▶ DATA TO EXAMINE
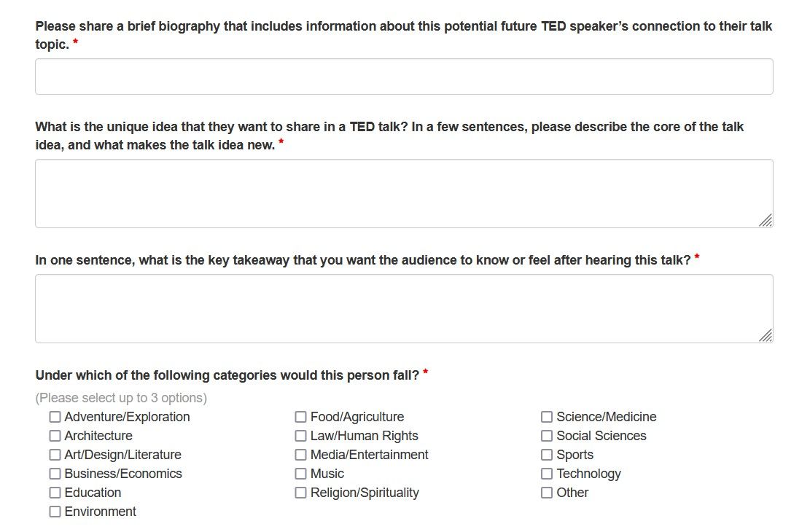Check the Food/Agriculture option

[x=300, y=416]
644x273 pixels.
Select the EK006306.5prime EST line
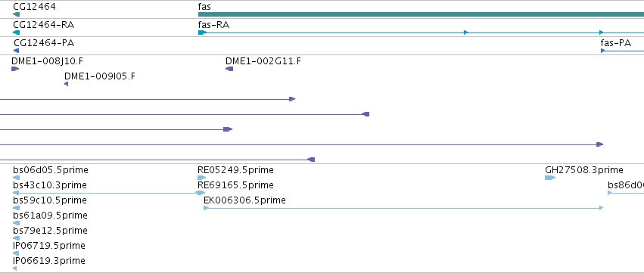pos(404,208)
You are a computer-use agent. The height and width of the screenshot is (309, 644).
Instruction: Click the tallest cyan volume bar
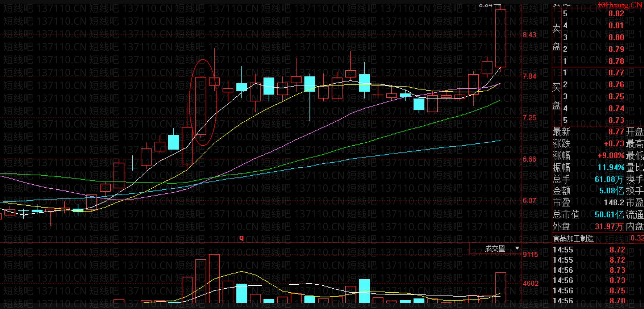[364, 291]
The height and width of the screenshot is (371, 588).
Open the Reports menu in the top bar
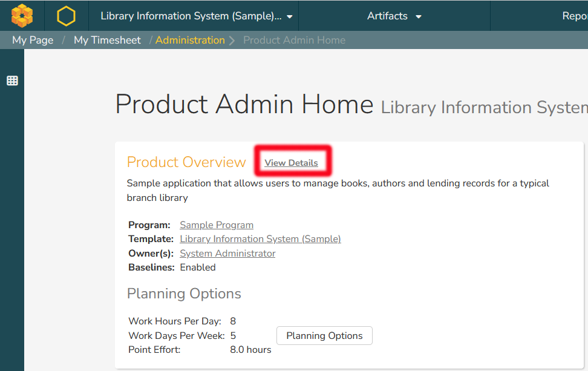[574, 16]
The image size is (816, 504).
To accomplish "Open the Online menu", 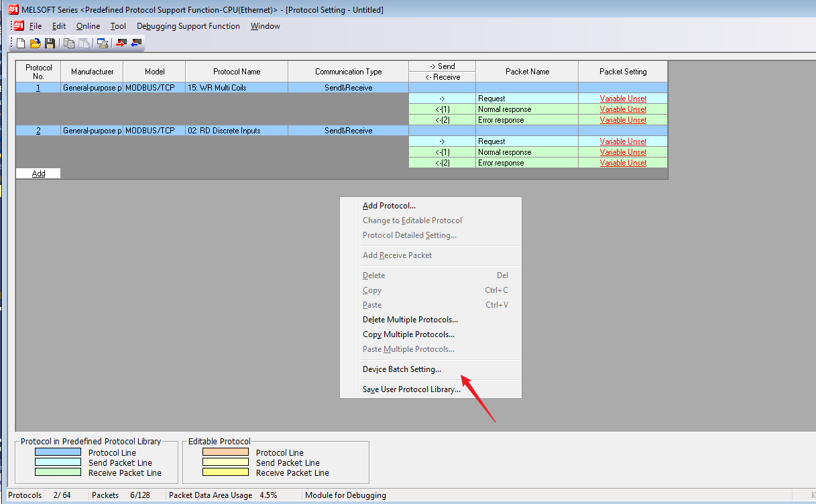I will click(88, 26).
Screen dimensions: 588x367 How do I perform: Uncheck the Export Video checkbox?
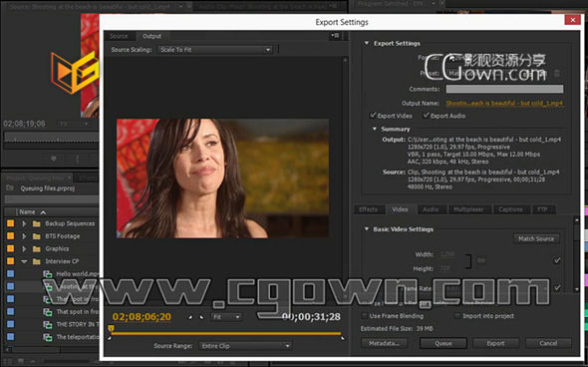click(x=373, y=116)
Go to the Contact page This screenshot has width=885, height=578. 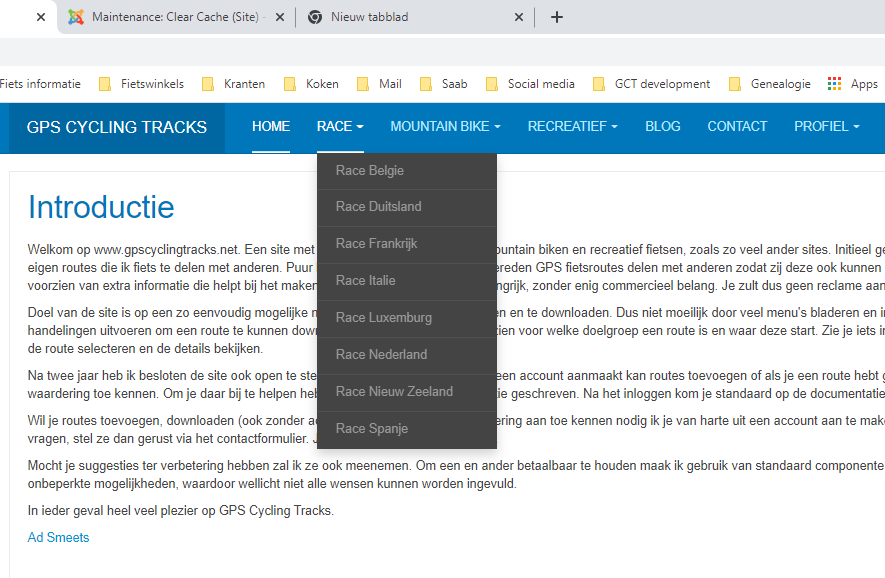tap(737, 126)
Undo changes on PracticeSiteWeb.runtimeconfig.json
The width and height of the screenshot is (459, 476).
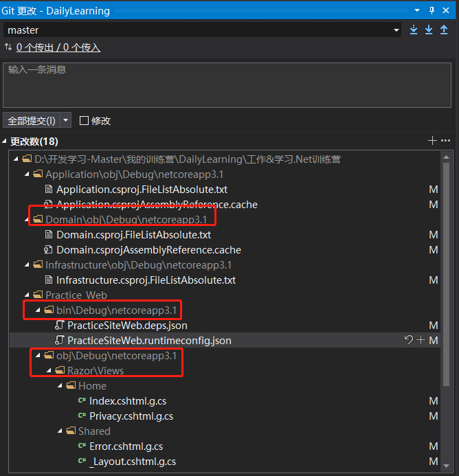tap(410, 340)
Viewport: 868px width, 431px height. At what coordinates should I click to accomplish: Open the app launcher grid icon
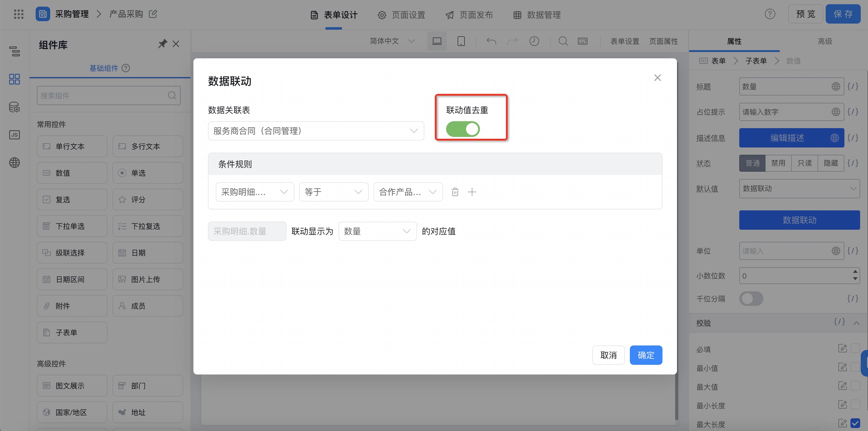tap(19, 14)
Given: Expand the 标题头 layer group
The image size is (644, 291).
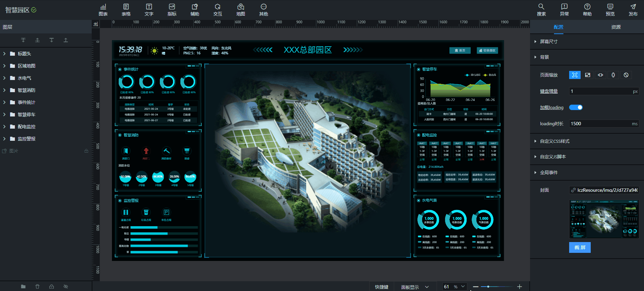Looking at the screenshot, I should click(x=4, y=54).
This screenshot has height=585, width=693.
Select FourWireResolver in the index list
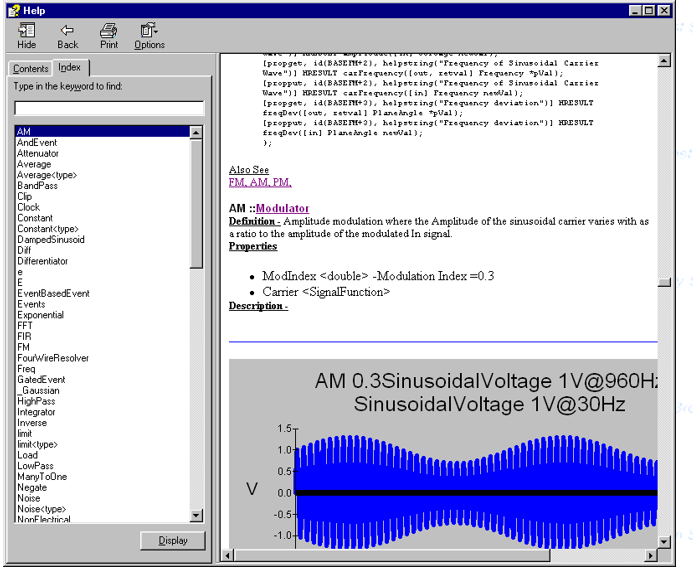(x=53, y=358)
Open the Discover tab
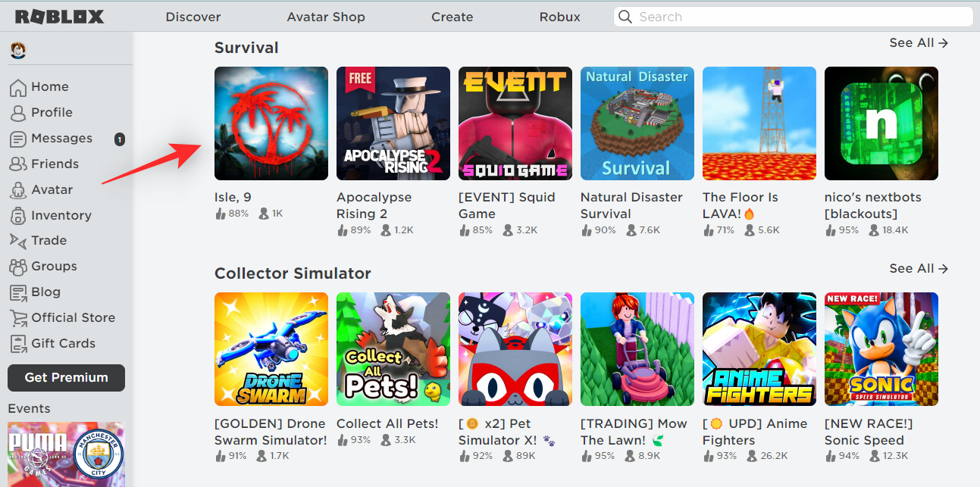 coord(193,17)
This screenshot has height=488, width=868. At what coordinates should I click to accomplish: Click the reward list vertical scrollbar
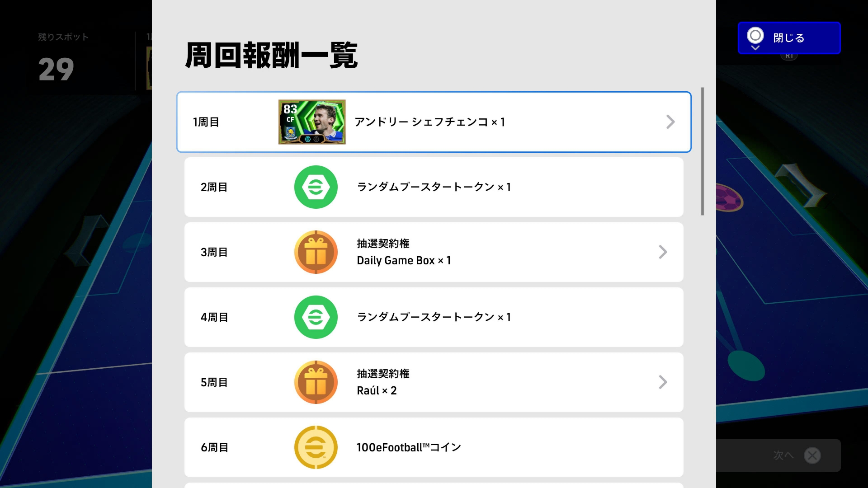coord(703,151)
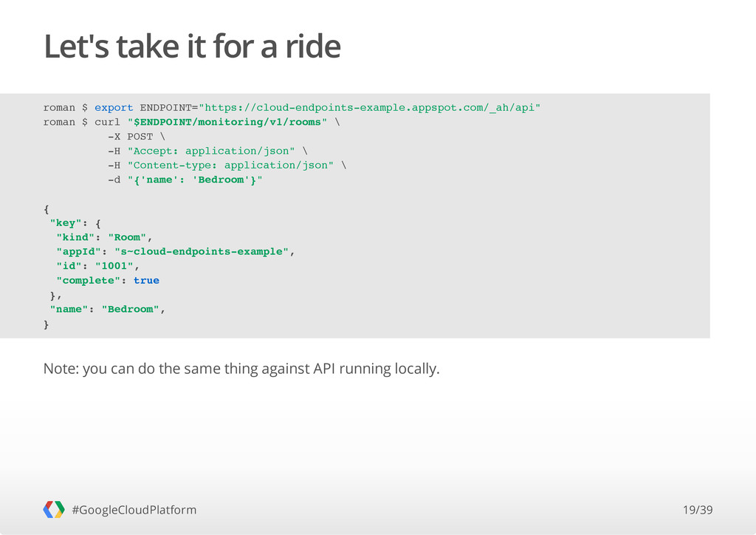Click the slide title "Let's take it for a ride"
Image resolution: width=756 pixels, height=535 pixels.
click(x=192, y=47)
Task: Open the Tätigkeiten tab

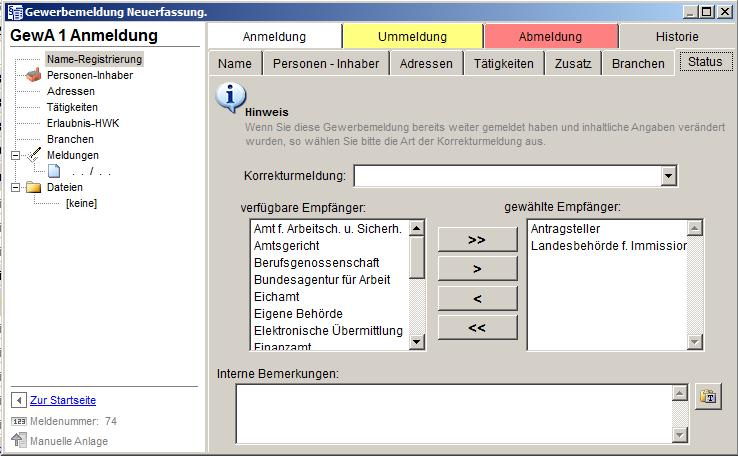Action: (503, 63)
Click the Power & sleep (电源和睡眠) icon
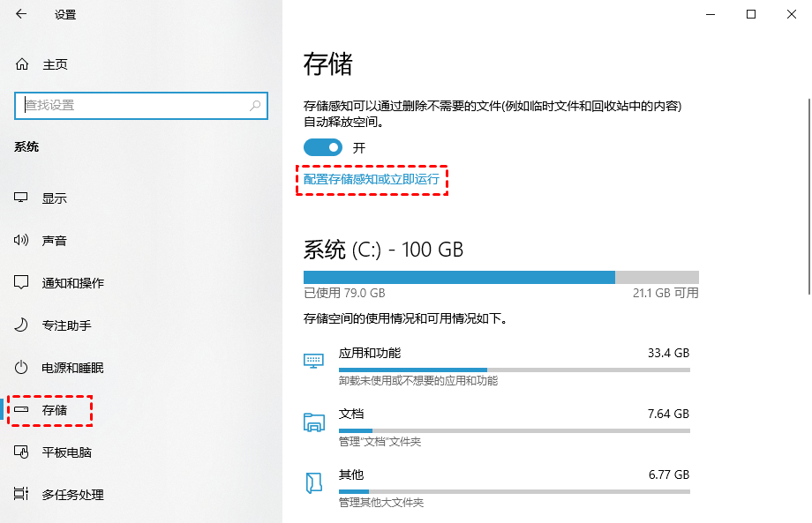This screenshot has width=812, height=523. pos(22,368)
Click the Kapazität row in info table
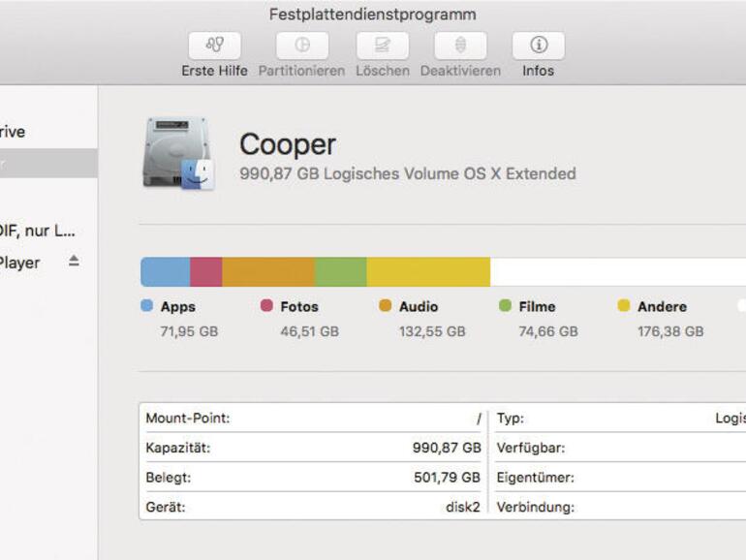The width and height of the screenshot is (746, 560). pyautogui.click(x=313, y=448)
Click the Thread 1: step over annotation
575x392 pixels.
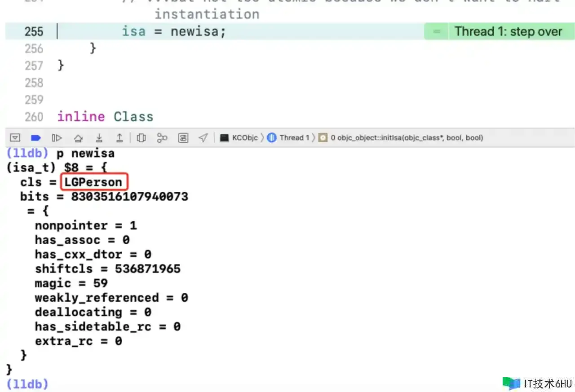(508, 31)
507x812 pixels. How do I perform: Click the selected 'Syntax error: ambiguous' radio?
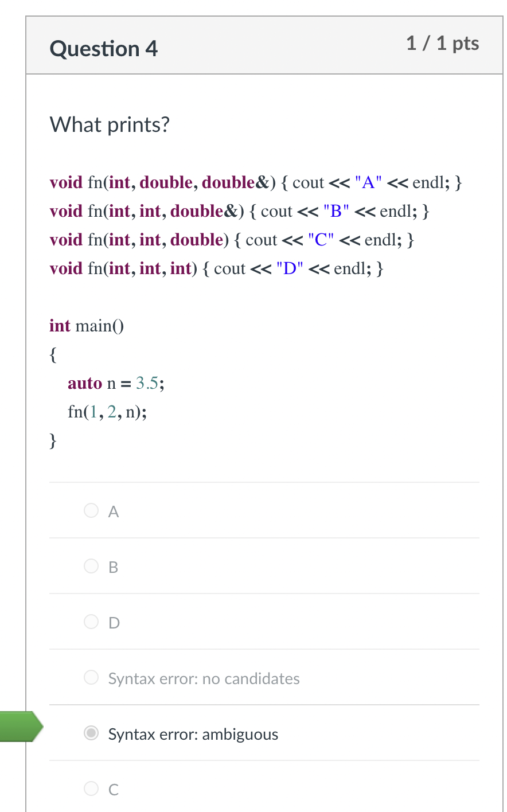click(x=91, y=732)
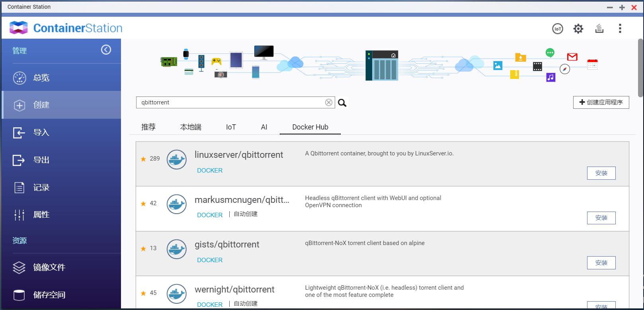Open 总览 overview in sidebar
The width and height of the screenshot is (644, 310).
coord(41,78)
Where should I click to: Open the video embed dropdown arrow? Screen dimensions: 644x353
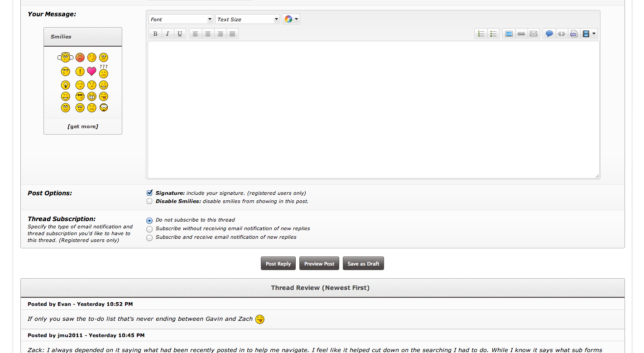click(594, 34)
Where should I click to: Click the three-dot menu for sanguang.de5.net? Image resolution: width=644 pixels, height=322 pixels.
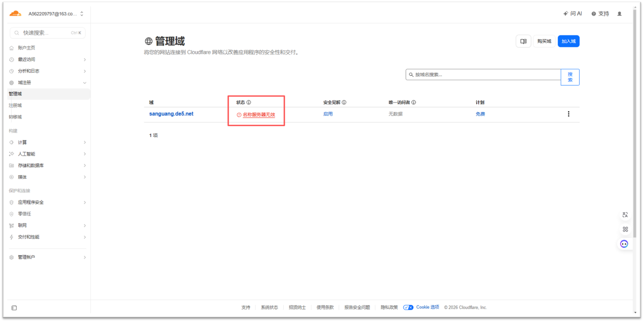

▶ WHAT IS EXPECTED
Your answer must be exactly the lines from the one with "507x812 pixels. How" through the last line of the entries, both included, with no pictures; please add nothing else.

▶ RESPONSE TO THIS EXERCISE
507x812 pixels. How do I perform: Click the selected 'Syntax error: ambiguous' radio?
click(x=91, y=732)
Open 总览 overview in sidebar
The width and height of the screenshot is (644, 310).
coord(41,78)
Where should I click to: Open the video embed dropdown arrow? Screen dimensions: 644x353
click(594, 34)
Where should I click to: Click the three-dot menu for sanguang.de5.net? Image resolution: width=644 pixels, height=322 pixels.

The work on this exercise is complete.